Lundi de Pâques : la vraie fête, c'est Pâques, un dimanche, et pas le lundi d'après. Par contre, le Vendredi Saint est un jour où les bourses sont fermées, mais qui n'est pas férié. Ne serait-il pas plus simple de swapper le Lundi de Pâques avec le Vendredi Saint ?

L’ Ascension : toujours un jeudi, et donc un grand classique des ponts du mois de mai. Une fête importante pour les chrétiens.

Lundi de Pentecôte : aucun intérêt, la fête importante c'est le dimanche, jour non-travaillé : à supprimer pour tout le monde sans autre forme de procès.

L’Assomption : mes ancêtres luthériens ne s'offusqueraient pas de son éventuelle disparition. Moi non plus.

La Toussaint : là encore mes racines luthériennes font que je suis moins attaché à cette fête qui, en outre, aurait recyclé la fête celtique de Samain et peut donc être suspectée de paganisme latent.

Noël : pas touche ! Des aspects consuméristes à outrance me rebutent dans ces hordes de Saint Nicolas métamorphosés en Père Noël, mais c'est une fête chrétienne majeure qu'il convient de conserver intacte !

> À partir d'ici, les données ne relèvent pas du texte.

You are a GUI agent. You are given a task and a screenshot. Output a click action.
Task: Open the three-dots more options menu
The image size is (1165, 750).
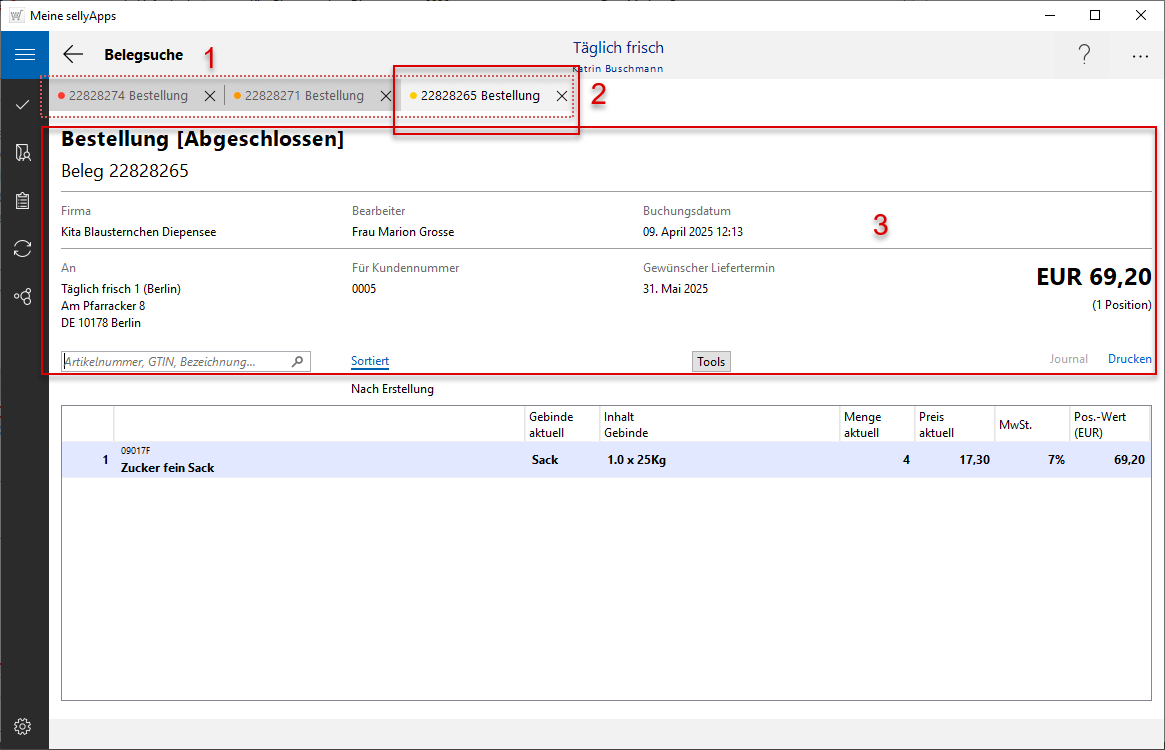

Ayant bravement décimé les jours fériés, au moins dans mes élucubrations scripturales, j'ai le sentiment d'avoir contribué au redressement économique de mon pays et de ses comptes publics. J'espère que la nation saura se montrer reconnaissante pour cette tentative de dislocation de la pontonnerie française ! A ceux qui souhaiteraient rétorquer que le chômage est d'un tel niveau en France que toute occasion de non-travail pour les nantis d'un emploi prive les chômeurs d'une opportunité de travailler, je les invite à lire ou à relire l'article de François Meunier sur le partage du travail (11).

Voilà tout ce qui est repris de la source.